• **Task prompt**: Lines of the data that contain the word "literature" are the ones to copy.

• **Material shown**:
== Segment start ==
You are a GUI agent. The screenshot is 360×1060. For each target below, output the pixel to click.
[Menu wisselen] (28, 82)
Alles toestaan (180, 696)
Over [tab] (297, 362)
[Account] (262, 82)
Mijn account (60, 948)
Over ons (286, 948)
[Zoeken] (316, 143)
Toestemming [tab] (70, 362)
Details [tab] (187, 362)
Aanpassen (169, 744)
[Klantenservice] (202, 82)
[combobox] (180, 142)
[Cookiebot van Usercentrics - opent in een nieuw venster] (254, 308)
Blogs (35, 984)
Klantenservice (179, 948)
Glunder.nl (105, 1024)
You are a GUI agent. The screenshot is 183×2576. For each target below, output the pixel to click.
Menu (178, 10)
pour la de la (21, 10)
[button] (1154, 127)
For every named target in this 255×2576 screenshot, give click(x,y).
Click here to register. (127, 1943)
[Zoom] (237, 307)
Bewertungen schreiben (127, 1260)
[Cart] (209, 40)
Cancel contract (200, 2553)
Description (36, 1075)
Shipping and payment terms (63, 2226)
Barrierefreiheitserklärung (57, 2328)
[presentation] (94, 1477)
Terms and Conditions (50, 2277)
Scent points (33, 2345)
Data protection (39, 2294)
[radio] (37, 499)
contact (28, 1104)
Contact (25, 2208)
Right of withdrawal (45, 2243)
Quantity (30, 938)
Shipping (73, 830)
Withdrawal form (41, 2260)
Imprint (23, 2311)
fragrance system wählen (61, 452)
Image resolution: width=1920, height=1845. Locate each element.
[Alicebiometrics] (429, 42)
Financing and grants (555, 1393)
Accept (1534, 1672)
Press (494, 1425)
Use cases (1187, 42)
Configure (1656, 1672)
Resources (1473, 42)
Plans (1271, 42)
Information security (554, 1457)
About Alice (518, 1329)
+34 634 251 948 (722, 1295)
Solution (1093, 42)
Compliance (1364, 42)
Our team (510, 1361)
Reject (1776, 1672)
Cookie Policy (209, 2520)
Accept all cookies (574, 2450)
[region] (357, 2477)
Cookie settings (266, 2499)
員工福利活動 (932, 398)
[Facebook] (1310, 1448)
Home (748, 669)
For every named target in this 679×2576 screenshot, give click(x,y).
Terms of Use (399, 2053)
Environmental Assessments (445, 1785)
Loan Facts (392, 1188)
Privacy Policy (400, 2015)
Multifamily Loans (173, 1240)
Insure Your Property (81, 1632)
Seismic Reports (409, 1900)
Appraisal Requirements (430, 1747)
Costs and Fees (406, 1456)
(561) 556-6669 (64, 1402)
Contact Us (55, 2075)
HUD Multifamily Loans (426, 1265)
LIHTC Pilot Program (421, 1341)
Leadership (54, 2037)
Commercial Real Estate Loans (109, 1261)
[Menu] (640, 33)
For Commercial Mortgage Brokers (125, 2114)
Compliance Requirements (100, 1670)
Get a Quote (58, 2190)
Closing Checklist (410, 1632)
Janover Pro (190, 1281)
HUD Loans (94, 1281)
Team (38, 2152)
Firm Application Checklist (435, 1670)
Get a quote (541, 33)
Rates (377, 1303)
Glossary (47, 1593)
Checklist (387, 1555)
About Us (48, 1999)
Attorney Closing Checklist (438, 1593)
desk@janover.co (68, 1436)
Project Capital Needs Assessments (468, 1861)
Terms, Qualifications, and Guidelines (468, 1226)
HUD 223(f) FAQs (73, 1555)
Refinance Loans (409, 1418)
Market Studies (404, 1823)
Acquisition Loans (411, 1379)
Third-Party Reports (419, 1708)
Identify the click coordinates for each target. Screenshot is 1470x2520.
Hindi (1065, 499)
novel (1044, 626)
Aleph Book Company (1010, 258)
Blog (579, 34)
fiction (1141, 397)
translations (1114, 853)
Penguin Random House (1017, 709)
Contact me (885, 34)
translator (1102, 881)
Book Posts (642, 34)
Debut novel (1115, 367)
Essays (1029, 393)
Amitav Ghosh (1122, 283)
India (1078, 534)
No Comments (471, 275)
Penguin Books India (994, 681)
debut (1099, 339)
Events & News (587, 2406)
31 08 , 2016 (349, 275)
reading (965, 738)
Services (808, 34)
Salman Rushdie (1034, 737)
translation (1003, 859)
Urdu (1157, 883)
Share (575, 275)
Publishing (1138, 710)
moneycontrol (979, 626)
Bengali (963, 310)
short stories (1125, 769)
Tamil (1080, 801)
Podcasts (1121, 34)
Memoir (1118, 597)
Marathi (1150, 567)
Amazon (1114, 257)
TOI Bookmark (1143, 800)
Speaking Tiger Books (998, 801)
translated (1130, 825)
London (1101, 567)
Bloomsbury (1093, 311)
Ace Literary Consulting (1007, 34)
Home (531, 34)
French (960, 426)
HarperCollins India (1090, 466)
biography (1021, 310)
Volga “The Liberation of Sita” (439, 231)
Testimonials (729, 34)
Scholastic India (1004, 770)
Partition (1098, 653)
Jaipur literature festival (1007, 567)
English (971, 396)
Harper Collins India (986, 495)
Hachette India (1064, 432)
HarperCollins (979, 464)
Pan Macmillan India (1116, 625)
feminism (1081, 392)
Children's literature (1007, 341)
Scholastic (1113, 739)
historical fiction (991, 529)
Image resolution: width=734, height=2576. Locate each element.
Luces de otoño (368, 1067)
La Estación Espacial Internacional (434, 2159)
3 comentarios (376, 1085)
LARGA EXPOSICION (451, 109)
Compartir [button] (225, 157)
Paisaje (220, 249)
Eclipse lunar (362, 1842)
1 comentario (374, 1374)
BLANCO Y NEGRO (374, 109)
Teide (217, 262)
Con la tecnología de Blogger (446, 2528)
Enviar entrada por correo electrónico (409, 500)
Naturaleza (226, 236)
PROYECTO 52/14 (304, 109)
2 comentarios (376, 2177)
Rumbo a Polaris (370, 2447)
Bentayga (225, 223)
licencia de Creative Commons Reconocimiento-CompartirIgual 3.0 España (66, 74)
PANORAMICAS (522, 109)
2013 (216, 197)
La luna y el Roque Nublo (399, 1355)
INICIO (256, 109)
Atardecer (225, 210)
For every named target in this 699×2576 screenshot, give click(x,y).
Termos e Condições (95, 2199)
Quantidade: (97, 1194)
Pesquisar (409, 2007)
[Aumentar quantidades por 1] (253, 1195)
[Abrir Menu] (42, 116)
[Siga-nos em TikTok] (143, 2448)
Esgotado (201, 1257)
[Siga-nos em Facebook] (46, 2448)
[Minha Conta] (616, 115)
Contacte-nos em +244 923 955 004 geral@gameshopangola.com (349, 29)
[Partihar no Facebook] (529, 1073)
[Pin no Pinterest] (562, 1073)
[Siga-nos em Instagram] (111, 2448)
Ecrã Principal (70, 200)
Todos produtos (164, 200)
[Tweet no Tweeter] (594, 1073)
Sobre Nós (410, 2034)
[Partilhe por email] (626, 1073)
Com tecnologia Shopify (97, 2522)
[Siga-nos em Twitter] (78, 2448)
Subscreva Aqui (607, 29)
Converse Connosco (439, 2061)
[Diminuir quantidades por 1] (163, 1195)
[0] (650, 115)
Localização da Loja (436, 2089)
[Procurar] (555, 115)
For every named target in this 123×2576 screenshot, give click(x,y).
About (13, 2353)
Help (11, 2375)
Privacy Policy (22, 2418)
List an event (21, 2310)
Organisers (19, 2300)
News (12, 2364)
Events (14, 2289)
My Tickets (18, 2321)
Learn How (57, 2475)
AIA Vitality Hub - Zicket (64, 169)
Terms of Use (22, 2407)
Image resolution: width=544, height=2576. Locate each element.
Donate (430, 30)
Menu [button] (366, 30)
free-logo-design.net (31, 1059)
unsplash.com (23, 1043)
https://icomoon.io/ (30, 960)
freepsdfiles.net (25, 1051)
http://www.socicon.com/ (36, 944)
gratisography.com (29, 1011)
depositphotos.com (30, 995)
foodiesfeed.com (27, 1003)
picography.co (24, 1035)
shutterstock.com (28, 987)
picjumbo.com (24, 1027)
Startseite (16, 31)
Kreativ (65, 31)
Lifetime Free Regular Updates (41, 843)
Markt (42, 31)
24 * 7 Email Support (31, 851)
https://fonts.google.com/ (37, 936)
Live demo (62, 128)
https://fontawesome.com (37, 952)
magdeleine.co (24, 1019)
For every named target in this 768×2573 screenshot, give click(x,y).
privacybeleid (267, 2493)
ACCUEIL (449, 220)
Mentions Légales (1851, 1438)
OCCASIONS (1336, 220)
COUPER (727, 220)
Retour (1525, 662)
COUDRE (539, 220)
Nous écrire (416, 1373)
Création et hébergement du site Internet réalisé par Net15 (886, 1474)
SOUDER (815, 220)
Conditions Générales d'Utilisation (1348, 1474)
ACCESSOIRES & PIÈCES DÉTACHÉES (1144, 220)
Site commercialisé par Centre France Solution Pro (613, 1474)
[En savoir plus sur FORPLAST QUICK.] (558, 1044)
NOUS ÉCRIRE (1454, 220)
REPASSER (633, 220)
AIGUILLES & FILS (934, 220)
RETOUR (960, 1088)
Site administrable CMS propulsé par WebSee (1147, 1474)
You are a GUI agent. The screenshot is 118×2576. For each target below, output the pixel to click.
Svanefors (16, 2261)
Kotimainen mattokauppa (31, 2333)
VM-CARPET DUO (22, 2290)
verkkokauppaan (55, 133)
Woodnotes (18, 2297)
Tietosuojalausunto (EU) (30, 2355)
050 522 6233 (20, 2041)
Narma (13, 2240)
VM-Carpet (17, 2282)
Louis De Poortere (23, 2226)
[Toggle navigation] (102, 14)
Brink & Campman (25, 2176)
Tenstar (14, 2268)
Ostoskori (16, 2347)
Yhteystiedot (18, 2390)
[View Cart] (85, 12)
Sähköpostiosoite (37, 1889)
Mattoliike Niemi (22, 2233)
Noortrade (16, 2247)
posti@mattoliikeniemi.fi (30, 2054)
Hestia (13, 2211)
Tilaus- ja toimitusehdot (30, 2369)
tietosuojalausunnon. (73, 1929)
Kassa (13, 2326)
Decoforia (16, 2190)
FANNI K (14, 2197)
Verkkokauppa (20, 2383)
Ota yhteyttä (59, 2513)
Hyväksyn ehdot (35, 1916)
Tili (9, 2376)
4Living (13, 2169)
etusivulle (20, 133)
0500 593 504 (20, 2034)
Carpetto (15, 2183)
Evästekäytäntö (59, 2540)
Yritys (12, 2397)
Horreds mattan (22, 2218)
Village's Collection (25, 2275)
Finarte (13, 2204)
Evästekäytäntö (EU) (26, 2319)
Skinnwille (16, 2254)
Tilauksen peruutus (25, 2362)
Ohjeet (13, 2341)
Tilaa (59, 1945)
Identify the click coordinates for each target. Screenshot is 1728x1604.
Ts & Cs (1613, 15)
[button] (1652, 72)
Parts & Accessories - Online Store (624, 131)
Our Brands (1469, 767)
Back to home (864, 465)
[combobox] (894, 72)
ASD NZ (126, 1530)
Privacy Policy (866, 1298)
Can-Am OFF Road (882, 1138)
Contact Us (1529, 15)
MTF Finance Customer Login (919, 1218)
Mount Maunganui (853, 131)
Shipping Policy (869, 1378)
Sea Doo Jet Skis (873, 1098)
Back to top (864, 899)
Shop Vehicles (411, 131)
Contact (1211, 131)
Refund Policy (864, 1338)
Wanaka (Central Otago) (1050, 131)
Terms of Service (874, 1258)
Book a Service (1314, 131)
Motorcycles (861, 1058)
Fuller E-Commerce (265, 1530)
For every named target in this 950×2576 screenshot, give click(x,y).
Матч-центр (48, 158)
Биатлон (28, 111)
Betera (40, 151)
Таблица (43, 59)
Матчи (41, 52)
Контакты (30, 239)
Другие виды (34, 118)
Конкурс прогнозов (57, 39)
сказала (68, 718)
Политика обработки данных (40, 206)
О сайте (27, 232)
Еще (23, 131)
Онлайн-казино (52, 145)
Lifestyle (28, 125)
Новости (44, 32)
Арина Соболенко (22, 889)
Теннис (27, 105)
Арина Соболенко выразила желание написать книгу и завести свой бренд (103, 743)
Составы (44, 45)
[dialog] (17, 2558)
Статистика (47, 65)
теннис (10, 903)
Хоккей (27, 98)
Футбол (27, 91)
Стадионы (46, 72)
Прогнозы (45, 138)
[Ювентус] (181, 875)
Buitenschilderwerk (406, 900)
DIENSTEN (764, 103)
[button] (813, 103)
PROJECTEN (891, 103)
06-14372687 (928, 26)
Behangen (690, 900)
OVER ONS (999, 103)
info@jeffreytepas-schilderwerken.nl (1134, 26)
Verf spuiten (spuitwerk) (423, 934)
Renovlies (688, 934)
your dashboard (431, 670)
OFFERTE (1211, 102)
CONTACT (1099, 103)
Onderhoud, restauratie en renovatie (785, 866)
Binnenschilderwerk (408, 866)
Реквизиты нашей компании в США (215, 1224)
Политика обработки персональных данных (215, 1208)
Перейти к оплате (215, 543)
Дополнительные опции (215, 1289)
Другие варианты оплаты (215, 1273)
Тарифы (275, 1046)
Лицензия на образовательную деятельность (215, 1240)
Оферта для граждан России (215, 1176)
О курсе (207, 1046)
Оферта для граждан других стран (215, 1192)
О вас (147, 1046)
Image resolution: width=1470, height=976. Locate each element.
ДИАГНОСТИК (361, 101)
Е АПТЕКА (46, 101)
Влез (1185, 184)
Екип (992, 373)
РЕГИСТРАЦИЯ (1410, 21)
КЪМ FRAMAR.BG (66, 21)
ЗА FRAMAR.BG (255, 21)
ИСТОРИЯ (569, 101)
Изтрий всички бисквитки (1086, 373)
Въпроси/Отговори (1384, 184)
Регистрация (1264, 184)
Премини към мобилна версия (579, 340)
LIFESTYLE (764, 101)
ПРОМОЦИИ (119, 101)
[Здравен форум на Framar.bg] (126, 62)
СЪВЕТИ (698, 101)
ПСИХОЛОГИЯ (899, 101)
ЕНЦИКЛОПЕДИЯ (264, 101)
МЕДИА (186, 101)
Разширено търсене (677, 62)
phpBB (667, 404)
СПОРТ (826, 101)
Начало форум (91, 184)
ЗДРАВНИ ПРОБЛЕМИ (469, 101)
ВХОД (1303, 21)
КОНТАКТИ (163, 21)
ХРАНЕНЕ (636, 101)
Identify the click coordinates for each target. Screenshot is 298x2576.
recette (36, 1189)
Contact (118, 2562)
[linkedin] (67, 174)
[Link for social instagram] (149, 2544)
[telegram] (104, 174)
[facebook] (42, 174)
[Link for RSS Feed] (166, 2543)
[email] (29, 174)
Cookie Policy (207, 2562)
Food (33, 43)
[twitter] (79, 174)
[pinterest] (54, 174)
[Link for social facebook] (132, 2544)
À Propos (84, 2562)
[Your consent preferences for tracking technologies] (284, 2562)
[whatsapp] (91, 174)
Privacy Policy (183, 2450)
== Segment end ==
• **Written answer**:
Jaipur literature festival (1007, 567)
Children's literature (1007, 341)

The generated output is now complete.